How To: If you want to learn more about the technical process of configuring and deploying Slate forms, the University of Colorado has a single-page tutorial that covers how to embed a Slate CRM form on your website.
Customized Embed for Request Information Forms
Here’s another example of an embedded lead generation form on the Bryant University Admission site, but the design has been modified to make the form less overwhelming.
This form is embedded within the Drupal page and the numbered steps are designed within the layout. Once again this is embedded directly in the website rather than linking over to a Slate portal sub-domain.
Campus Visit Forms with Slate CRM Software
Slate CRM offers a calendar and registration tool for campus visits. Similar to the lead generation form, these out-of-the-box forms can be configured and deployed on a sub-domain. Here’s an example of the experience from Bryant University:
The layout is pretty structured and there isn’t much opportunity to inspire prospects to come to campus
with photos or video. Here’s a second example from Hardin-Simmons University:
As you can see, pretty much the identical layout. Since the page structure doesn’t lend itself to an inspiring, photo-rich presentation, we recommend creating a series visually immersive pages for campus visits leading up to this page.
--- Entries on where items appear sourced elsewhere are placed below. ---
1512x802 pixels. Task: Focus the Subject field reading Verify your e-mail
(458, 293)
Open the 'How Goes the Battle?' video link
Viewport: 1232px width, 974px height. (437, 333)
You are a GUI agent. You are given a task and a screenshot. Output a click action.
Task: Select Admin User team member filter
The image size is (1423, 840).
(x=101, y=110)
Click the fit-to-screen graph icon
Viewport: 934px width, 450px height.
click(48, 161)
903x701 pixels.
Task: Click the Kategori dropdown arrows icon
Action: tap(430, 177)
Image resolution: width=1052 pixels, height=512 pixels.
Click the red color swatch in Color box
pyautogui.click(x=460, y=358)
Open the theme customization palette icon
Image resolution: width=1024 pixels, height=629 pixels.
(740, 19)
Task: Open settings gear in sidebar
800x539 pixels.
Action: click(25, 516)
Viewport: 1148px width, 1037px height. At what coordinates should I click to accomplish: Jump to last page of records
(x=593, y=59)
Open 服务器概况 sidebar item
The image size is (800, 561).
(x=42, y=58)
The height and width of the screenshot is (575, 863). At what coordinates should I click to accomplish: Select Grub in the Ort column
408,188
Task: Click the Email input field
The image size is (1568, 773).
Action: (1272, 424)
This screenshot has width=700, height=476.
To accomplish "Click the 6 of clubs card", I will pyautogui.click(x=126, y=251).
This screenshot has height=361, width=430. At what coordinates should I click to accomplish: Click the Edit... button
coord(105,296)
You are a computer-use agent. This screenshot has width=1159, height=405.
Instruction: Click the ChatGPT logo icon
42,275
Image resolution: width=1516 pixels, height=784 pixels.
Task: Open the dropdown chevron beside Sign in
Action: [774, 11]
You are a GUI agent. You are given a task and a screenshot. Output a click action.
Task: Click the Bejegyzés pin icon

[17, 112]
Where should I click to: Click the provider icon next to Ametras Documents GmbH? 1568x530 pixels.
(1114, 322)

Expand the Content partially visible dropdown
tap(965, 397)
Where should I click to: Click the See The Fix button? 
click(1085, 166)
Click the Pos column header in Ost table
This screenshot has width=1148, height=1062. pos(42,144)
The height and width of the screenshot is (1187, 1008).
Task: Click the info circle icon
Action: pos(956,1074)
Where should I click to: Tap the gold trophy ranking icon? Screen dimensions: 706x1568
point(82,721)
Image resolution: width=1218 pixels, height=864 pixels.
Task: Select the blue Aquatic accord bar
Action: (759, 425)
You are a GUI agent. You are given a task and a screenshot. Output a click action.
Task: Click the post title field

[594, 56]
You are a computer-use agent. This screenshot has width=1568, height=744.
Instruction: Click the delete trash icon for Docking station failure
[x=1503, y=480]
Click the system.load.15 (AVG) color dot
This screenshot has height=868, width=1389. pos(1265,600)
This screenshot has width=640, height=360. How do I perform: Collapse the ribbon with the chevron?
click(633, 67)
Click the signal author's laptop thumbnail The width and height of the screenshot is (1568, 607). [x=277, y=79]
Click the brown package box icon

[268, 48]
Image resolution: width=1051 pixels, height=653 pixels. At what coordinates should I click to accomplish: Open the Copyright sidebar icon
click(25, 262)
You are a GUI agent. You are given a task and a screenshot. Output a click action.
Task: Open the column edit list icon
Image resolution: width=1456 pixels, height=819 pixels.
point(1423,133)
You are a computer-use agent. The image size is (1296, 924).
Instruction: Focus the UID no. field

For a great example, check out Saint Martin’s University — their site includes a visually rich landing page that really sells the school before sending the prospect over to the campus visit registration form.
Digital Advertising Landing Pages
For Wheaton College, we partnered with their web and enrollment teams to build out paid search lead generation pages in Slate. By creating the page within the Slate portal, the CRM is able to surface analytics about the page within the interface. This allows the marketing and admissions team to easily access conversion metrics and URLs to further refine their media buying strategy.
Slate CRM Portal Pages
Slate CRM provides functionality to allow admissions departments to setup webpages that can expose data from the Slate CRM database on a webpage. These webpages are behind a login and the data is specific to the user who logs in; these portal pages are used to engaging prospects digitally and can present information such as:
application completion status
application acceptance status
process steps completing enrollment
While Slate makes it fairly easy to assemble the desired components on the page, adjusting the styling to make the page align with the school brand and the overall college or university website design can be challenging.
Need Help Making Your Portal Pages Look Good?
We've worked with our clients to customize the user experience and the design of Slate portal pages — reach out to us and we’d be glad to walk you through how we can help with your Slate portal page implementation.
Best Practices for Prospective Student Lead Generation Forms
It’s important to think about how to increase conversion within the website from lead generation forms — it’s not enough to just put up the college admission CRM forms on your higher education website. Some best practices to consider to maximize conversions:
Consider the length of the form — there’s a tendency to want to get all of the information at once and in one form.
Set expectations for future communication — what will the prospect get by filling out the form? How frequent will they receive communications? What type of content?
Get prospects to the right form — if you have multiple audiences, you can keep your data clean by making sure you get prospective undergraduates to the undergraduate inquiry form and graduate prospects to the graduate inquiry form.